Second, the four-, five- and six-year rates here are from consecutive years, not from the same cohort.  So it's technically possible that the four-year rate from 2016, for instance, could be a bit higher than the five-year rate from 2015.  But these numbers are largely stable over time, so the chances of that are probably slim.

Finally, on some of the displays, there are a lot of colleges that report grad rates of zero from some groups (a college in Alabama, for instance, might not enroll any Asian/Pacific Islander students in a given year, so there is no data to report.)  Because of that noise, I've changed the axis to start at 5%.  There could be some colleges that report 3% or 4% grad rates, but not many.  If so, you won't see them here.

If you find Higher Ed Data Stories useful in your work, you can support it by buying me a coffee. Just click here to do so, unless you're a high school counselor, or you work at a CBO that focuses on low-income students.  You should always use this resource free of guilt and cost. 

The views: The first view shows six-year graduation rates using rough approximations of student financial need.

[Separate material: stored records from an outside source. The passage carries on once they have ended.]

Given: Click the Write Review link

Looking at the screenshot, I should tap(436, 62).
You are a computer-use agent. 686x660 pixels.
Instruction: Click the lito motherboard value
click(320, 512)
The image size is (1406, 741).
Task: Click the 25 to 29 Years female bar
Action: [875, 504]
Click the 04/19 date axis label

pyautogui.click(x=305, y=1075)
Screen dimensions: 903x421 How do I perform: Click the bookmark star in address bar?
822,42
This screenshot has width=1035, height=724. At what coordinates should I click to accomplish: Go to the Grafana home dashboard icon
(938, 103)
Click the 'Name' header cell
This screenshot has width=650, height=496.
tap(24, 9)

Notice, if you will, how the orange point is almost always lower on the scale than the purple point.  That shows the difference between Pell students and those who get no federal aid (which does not mean they're wealthy, of course).  Extrapolate from that as you might.  The pink point shows students with no Pell but Stafford loans, and the gold point shows the overall six-year grad rate for all students.

The second tab shows six-year rates by ethnicity.  It's a little messier than I like my visualizations to be, but there is a point there, too: Notice the spreads.  Use the highlight control to focus on a single ethnicity across all colleges, and the other filters to limit the colleges shown.  Sometimes the lesson is not in the details, but the 30,000 foot view.  Ethnicity still matters in America, despite what some people would tell you.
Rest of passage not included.